La Mutuelle Générale

Le don d’organes sans tabou

21 juillet 2015

Article créé le 21 Juillet 2015

Si près de 80 % des Français se disent favorables au don d’organes, les refus de prélèvement par les familles des défunts restent encore élevés, de l’ordre de 30 %. Il est donc primordial d’en parler avec ses proches. Car donner, c’est sauver des vies !
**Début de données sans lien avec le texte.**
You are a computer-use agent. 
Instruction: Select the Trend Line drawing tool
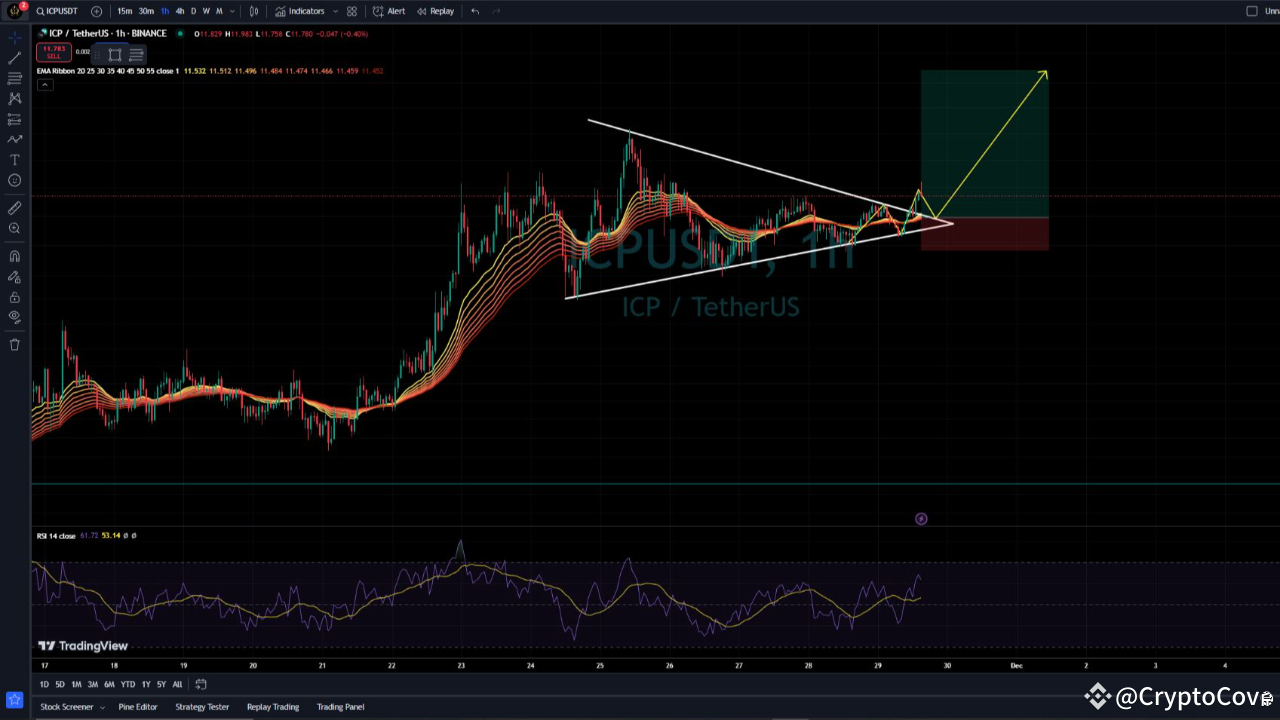(x=14, y=57)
Si le cap des 5 000 greffes d’organes a été franchi en France en 2012, cela reste insuffisant eu égard aux besoins. De fait, depuis 2007, le nombre de personnes en attente d’un organe a augmenté presque cinq fois plus vite que le nombre de greffes réalisées. « Avec le vieillissement de la population, on voit se développer des pathologies qui aboutissent à des insuffisances terminales rénales, cardiaques ou hépatiques », explique le Dr Karim Laouabdia, directeur adjoint chargé de la politique médicale et scientifique à l’Agence de la biomédecine.

Le consentement présumé

« En France, chacun est susceptible d’être donneur, sauf s’il a formellement manifesté son refus à ses proches ou auprès de l’Agence », précise le médecin. Mais trop souvent, la question n’a pas été abordée en famille. Or la consultation de l’entourage pour connaître la volonté du défunt est obligatoire avant tout prélèvement. Si, à l’hôpital, l’approche des familles est essentielle, une meilleure information est également indispensable pour que « ce geste de solidarité ne soit pas perçu comme une douleur supplémentaire ».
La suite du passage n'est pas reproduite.